The progression, according to the LDS "Plan of Salvation" (see graphic below), works something like this: you first and eternally exist as an uncreated "intelligence," then you are born into a pre-earth, or pre-mortal existence, a "spiritual," yet embodied,state (Doctrine and Covenants 131:7-8: "All spirit is matter, but it is more fine or pure, and can only be discerned by purer eyes; We cannot see it; but when our bodies are purified we shall see that it is all matter"); from this pre-mortal existence, you are born into mortality, which is a period of testing, then, after the resurrection (there is a temporary, "spiritual", abode between death and the resurrection, a place- must be a place because you are still material- where righteous LDS people proseltyze others in a last ditch effort- this is why they perform baptisms for the dead- for you to accept Mormonism between your death and the resurrection); should you enter the highest level of the highest kingdom, called exaltation (see Doctrine and Covenants 131:1-4), sticking with Snow's couplet, you become "as God is." For those who obtain exaltation, which requires being married (see Doctrine and Covenants 131:2),
Then shall they be gods, because they have no end; therefore shall they be from everlasting to everlasting, because they continue; then shall they be above all, because all things are subject unto them. Then shall they be gods, because they have call power, and the angels are subject unto them (Doctrine and Covenants 132:20)
Most telling is this passage, also found in Doctrine and Covenants 132, referring to Abraham, Isaac, and Jacob, states, "because they did none other things than that which they were commanded, they have entered into their exaltation, according to the promises, and sit upon thrones, and are not angels but are gods" (132:37).

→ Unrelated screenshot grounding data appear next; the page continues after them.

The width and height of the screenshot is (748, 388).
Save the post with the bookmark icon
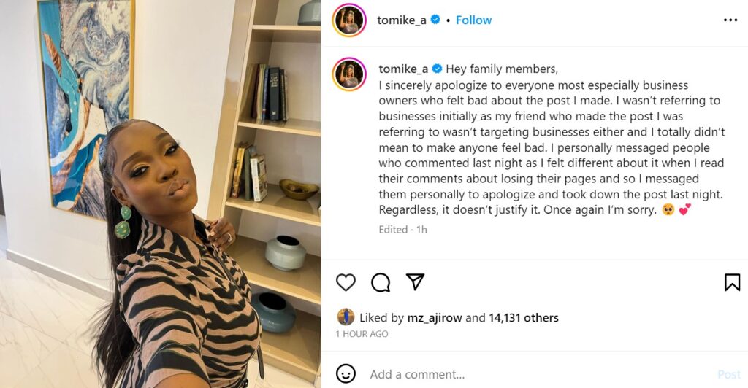pyautogui.click(x=732, y=282)
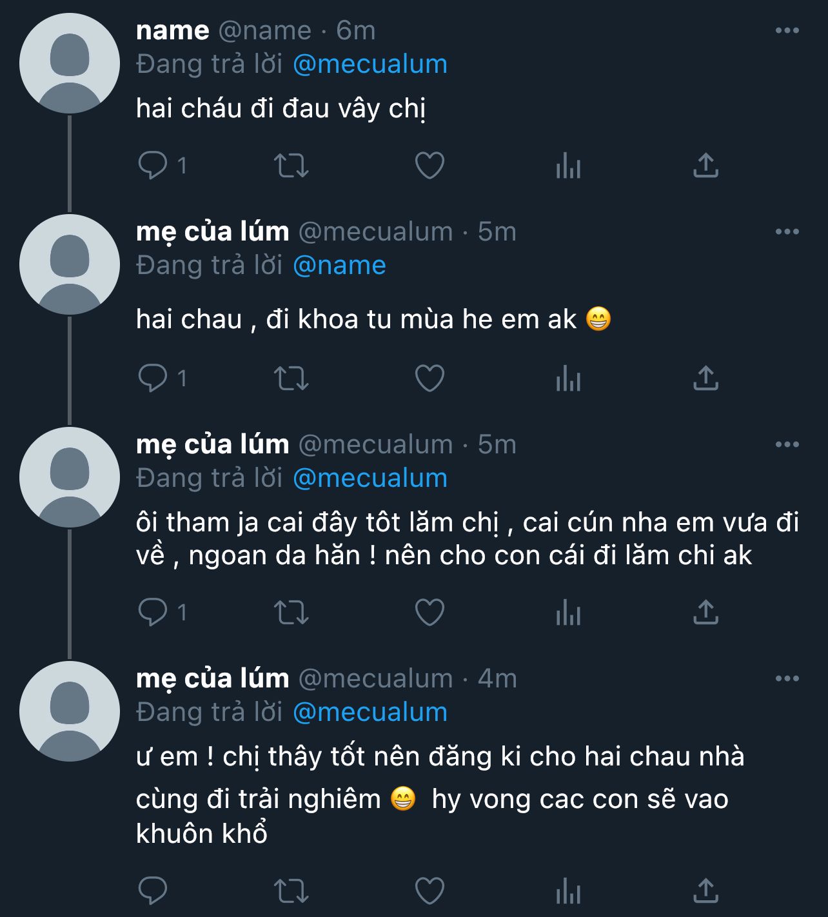828x917 pixels.
Task: View analytics of the 'ôi tham ja' tweet
Action: tap(568, 612)
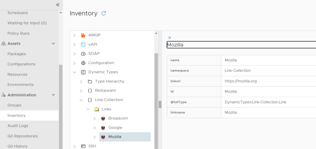The width and height of the screenshot is (316, 149).
Task: Expand the AMQP tree node
Action: pyautogui.click(x=74, y=35)
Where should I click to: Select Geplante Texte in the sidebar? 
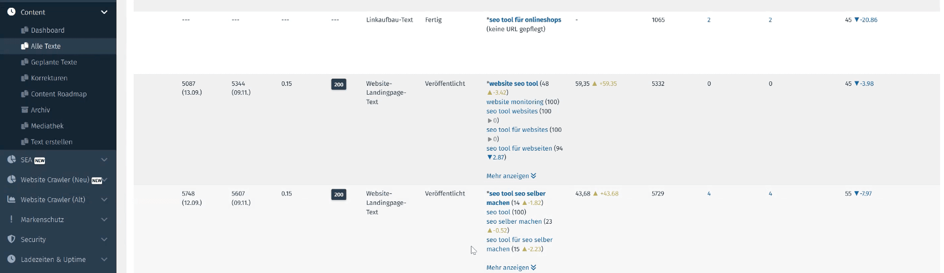pos(53,62)
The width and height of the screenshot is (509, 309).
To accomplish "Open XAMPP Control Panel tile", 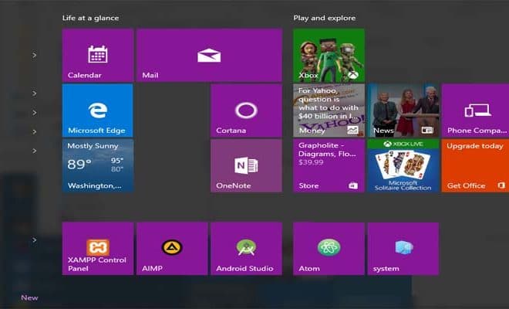I will (97, 248).
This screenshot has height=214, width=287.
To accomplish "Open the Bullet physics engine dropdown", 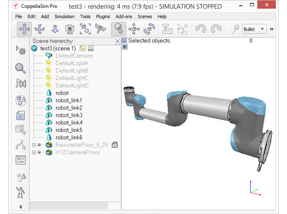I will [254, 29].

In addition to the vast expanse stretching between "like" and "is," the problem I see with the essay is that there is no effort to connect the dots of what the LDS Church claims to have been revealed by God about God and man, even claiming ignorance where there is evidence. Hence, there is no attempt to show how that "revelation" bears on man's eternal destiny, but an effort to obscure what seems, based on the evidence, pretty clear. At root, because of the belief that we, like God, have existed eternally, beginning as uncreated intelligences, the main ontological barrier that Jews, Christians, and Muslims discern as existing between God and humanity is done away with, thus clearing the way for human beings to become "as God is," which is just what former Catholic priest, now Mormon, Jordan Vajda, insisted in his relatively famous master's degree thesis "Partakers of the Divine Nature." Along these lines, see my post from a few years ago- "Is Israel's God Glenn Beck's god?" That is much different than becoming as much "like" God as you can become, given the ontological difference between Creator and creature.

If I am not mistaken, the original (more precisely, the "ancestral") sin consisted mainly in the rejection of creaturliness, preferring instead to usurp God. It looks like March roared in like a lion here on Καθολικός διάκονος!

Servant of God Cora Louise Evans, pray for us.